━━━━━ Provided data

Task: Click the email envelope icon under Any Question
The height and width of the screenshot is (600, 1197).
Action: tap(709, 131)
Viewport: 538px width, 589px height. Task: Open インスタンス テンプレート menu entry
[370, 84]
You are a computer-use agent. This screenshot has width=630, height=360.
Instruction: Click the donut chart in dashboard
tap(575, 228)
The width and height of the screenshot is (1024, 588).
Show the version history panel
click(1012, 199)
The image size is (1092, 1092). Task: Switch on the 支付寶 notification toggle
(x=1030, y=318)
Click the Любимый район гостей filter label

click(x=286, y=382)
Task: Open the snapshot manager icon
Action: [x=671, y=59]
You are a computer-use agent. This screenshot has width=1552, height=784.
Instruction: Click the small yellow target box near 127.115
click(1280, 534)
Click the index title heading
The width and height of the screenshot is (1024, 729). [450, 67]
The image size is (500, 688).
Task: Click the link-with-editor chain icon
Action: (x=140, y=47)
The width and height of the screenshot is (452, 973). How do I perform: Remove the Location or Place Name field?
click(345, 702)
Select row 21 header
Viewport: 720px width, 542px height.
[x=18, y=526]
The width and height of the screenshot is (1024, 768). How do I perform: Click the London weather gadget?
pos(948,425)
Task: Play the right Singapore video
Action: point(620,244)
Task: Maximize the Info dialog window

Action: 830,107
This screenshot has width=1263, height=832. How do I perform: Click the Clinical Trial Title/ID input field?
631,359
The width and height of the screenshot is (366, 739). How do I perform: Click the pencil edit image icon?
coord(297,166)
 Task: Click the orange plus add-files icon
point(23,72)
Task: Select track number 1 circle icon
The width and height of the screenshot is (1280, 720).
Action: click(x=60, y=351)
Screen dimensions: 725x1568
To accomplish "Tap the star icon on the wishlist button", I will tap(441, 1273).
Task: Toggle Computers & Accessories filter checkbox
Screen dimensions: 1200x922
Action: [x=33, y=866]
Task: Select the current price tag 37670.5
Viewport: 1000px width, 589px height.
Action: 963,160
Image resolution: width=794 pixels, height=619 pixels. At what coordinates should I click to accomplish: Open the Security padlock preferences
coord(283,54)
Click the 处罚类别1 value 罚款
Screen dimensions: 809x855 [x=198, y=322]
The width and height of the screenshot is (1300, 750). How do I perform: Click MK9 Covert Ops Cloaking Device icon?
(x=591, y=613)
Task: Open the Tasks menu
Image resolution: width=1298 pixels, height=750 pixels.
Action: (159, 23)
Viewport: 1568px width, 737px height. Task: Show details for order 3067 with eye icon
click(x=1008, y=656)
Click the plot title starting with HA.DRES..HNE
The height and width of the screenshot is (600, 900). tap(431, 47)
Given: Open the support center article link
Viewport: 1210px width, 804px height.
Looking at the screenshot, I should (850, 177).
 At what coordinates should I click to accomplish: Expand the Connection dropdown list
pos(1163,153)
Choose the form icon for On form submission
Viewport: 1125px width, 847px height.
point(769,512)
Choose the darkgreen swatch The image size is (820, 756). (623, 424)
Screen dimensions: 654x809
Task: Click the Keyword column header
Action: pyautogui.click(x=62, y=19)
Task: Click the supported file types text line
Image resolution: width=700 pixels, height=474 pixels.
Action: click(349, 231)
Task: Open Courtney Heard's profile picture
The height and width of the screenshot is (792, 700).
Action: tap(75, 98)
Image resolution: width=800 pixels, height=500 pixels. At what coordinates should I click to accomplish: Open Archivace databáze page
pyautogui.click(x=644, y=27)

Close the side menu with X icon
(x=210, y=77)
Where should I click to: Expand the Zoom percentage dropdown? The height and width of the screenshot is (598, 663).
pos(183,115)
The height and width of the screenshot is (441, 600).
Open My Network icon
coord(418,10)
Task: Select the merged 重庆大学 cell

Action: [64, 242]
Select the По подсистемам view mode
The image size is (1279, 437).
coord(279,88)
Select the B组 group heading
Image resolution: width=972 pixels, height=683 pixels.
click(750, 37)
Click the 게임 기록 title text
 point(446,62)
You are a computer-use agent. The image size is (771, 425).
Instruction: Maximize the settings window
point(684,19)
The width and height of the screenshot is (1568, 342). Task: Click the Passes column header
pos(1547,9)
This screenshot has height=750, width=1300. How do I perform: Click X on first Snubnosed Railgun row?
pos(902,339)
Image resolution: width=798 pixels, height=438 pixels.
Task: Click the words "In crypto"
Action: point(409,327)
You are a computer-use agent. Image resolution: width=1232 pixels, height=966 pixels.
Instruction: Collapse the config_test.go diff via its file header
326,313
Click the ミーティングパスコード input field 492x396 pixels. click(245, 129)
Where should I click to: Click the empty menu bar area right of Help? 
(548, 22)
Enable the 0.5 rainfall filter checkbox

━━━━━━━━━━

§ Activity
Every line of the listing should be given again exactly.

§ Expected answer
Task: Click the email envelope icon under Any Question
The height and width of the screenshot is (600, 1197).
Action: tap(709, 131)
Viewport: 538px width, 589px height. Task: Open インスタンス テンプレート menu entry
[370, 84]
You are a computer-use agent. This screenshot has width=630, height=360.
Instruction: Click the donut chart in dashboard
tap(575, 228)
The width and height of the screenshot is (1024, 588).
Show the version history panel
click(1012, 199)
The image size is (1092, 1092). Task: Switch on the 支付寶 notification toggle
(x=1030, y=318)
Click the Любимый район гостей filter label

click(x=286, y=382)
Task: Open the snapshot manager icon
Action: [x=671, y=59]
You are a computer-use agent. This screenshot has width=1552, height=784.
Instruction: Click the small yellow target box near 127.115
click(1280, 534)
Click the index title heading
The width and height of the screenshot is (1024, 729). [450, 67]
The image size is (500, 688).
Task: Click the link-with-editor chain icon
Action: (x=140, y=47)
The width and height of the screenshot is (452, 973). How do I perform: Remove the Location or Place Name field?
click(345, 702)
Select row 21 header
Viewport: 720px width, 542px height.
[x=18, y=526]
The width and height of the screenshot is (1024, 768). How do I perform: Click the London weather gadget?
pos(948,425)
Task: Play the right Singapore video
Action: point(620,244)
Task: Maximize the Info dialog window

Action: 830,107
This screenshot has width=1263, height=832. How do I perform: Click the Clinical Trial Title/ID input field?
631,359
The width and height of the screenshot is (366, 739). How do I perform: Click the pencil edit image icon?
coord(297,166)
 Task: Click the orange plus add-files icon
point(23,72)
Task: Select track number 1 circle icon
The width and height of the screenshot is (1280, 720).
Action: click(x=60, y=351)
Screen dimensions: 725x1568
To accomplish "Tap the star icon on the wishlist button", I will tap(441, 1273).
Task: Toggle Computers & Accessories filter checkbox
Screen dimensions: 1200x922
Action: [x=33, y=866]
Task: Select the current price tag 37670.5
Viewport: 1000px width, 589px height.
Action: 963,160
Image resolution: width=794 pixels, height=619 pixels. At what coordinates should I click to accomplish: Open the Security padlock preferences
coord(283,54)
Click the 处罚类别1 value 罚款
Screen dimensions: 809x855 [x=198, y=322]
The width and height of the screenshot is (1300, 750). How do I perform: Click MK9 Covert Ops Cloaking Device icon?
(x=591, y=613)
Task: Open the Tasks menu
Image resolution: width=1298 pixels, height=750 pixels.
Action: (159, 23)
Viewport: 1568px width, 737px height. Task: Show details for order 3067 with eye icon
click(x=1008, y=656)
Click the plot title starting with HA.DRES..HNE
The height and width of the screenshot is (600, 900). tap(431, 47)
Given: Open the support center article link
Viewport: 1210px width, 804px height.
Looking at the screenshot, I should (850, 177).
 At what coordinates should I click to accomplish: Expand the Connection dropdown list
pos(1163,153)
Choose the form icon for On form submission
Viewport: 1125px width, 847px height.
point(769,512)
Choose the darkgreen swatch The image size is (820, 756). (623, 424)
Screen dimensions: 654x809
Task: Click the Keyword column header
Action: pyautogui.click(x=62, y=19)
Task: Click the supported file types text line
Image resolution: width=700 pixels, height=474 pixels.
Action: click(349, 231)
Task: Open Courtney Heard's profile picture
The height and width of the screenshot is (792, 700).
Action: tap(75, 98)
Image resolution: width=800 pixels, height=500 pixels. At what coordinates should I click to accomplish: Open Archivace databáze page
pyautogui.click(x=644, y=27)

Close the side menu with X icon
(x=210, y=77)
Where should I click to: Expand the Zoom percentage dropdown? The height and width of the screenshot is (598, 663).
pos(183,115)
The height and width of the screenshot is (441, 600).
Open My Network icon
coord(418,10)
Task: Select the merged 重庆大学 cell

Action: [64, 242]
Select the По подсистемам view mode
The image size is (1279, 437).
coord(279,88)
Select the B组 group heading
Image resolution: width=972 pixels, height=683 pixels.
click(750, 37)
Click the 게임 기록 title text
 point(446,62)
You are a computer-use agent. The image size is (771, 425).
Instruction: Maximize the settings window
point(684,19)
The width and height of the screenshot is (1568, 342). Task: Click the Passes column header
pos(1547,9)
This screenshot has height=750, width=1300. How do I perform: Click X on first Snubnosed Railgun row?
pos(902,339)
Image resolution: width=798 pixels, height=438 pixels.
Task: Click the words "In crypto"
Action: point(409,327)
You are a computer-use agent. Image resolution: width=1232 pixels, height=966 pixels.
Instruction: Collapse the config_test.go diff via its file header
326,313
Click the ミーティングパスコード input field 492x396 pixels. click(245, 129)
Where should I click to: Click the empty menu bar area right of Help? 
(548, 22)
Enable the 0.5 rainfall filter checkbox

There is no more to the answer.